> GOALS:
1. Answer these questions about the model command reference:
(a) What does the clone command do?
(b) Is data normalized by default?
(c) What does the "n repeats" argument of the cross-validation command specify?
2. Can you carry on the model command reference from its final line?

> TEXT TO READ:
-- -- --
See Javadoc for complete documentation of this class.
Usage: *No options*
These commands can be used to perform a variety of tasks, ranging from defining important settings about the object to actually using it.
clone – Create a copy of this model
normalize [attributes] [class] <method> [<options...>] – Define how to normalize data (data is not normalized by default)
attributes: Whether to normalize attributes
class: Whether to normalize class variable
method: Method used to normalize attributes
options...: Any options for the normalizer
output = crossvalidate $<dataset> <split size>> [<n repeats>] – Cross-validation by splitting dataset into train and test sets. Test is repeated multiple times
dataset: Dataset to use for cross validation
folds: Fraction of entries used in test set
n repeats: Number of times to repeat test
output: Dataset, result of used to compute performance statistics
Same command structure as k-fold cross-validation. Runs if the number of folds is less than 1.
output = crossvalidate $<dataset> [<folds>] – Use k-fold cross-validation to assess model performance.
-- -- --
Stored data
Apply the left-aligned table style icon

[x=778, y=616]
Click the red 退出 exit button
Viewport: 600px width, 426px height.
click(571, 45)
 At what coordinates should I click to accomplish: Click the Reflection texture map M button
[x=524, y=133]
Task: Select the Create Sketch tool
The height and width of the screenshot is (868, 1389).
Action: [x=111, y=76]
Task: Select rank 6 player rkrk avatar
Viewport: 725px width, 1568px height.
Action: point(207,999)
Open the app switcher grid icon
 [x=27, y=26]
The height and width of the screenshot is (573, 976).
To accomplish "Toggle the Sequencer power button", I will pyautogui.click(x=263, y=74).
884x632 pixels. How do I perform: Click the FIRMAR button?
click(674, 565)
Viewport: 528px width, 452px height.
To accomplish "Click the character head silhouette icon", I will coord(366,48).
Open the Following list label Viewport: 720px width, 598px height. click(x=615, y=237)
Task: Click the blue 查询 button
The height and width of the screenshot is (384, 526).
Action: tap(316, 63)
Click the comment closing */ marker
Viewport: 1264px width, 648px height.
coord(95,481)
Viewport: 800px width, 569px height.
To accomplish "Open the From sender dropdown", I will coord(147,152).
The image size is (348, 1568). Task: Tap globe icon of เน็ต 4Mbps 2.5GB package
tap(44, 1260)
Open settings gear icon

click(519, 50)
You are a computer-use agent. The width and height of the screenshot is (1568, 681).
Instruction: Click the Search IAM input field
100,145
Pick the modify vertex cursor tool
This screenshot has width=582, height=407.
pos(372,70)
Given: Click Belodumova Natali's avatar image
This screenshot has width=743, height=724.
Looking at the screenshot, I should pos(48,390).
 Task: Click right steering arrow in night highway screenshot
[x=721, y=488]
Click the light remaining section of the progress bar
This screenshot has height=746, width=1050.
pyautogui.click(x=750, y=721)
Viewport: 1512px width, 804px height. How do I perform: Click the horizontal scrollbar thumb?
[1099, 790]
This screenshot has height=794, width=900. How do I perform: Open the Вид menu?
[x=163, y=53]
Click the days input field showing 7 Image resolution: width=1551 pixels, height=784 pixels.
-- -- --
> RESPONSES TO THE EXERCISE:
1.
(a) It creates a copy of the model.
(b) No, data is not normalized by default.
(c) It specifies the number of times to repeat the test.

2.
dataset: Dataset to use for cross validation
folds: Number of cross validation folds (default = 10)
output: Dataset, result of used to compute performance statistics
Splits dataset into folds parts. Trains model on folds - 1 parts, validates against remaining part. Repeats using each part as the validation set.
run $<dataset> – Use model to predict class values for each entry
dataset: Dataset to evaluate
set selector $<filter> – Define the BaseDatasetFilter used to filter data before attribute normalization, attribute selection, and model training.
filter: Filter to use
set selector $<selector> – Define the BaseAttributeSelector used to screen attributes before training
selector: Attribute selector to use
splitter <method> [<options...>] – Define splitter used to partition dataset between models
method: Method used to split data. Name of a BaseDatasetSplitter ("?" for options)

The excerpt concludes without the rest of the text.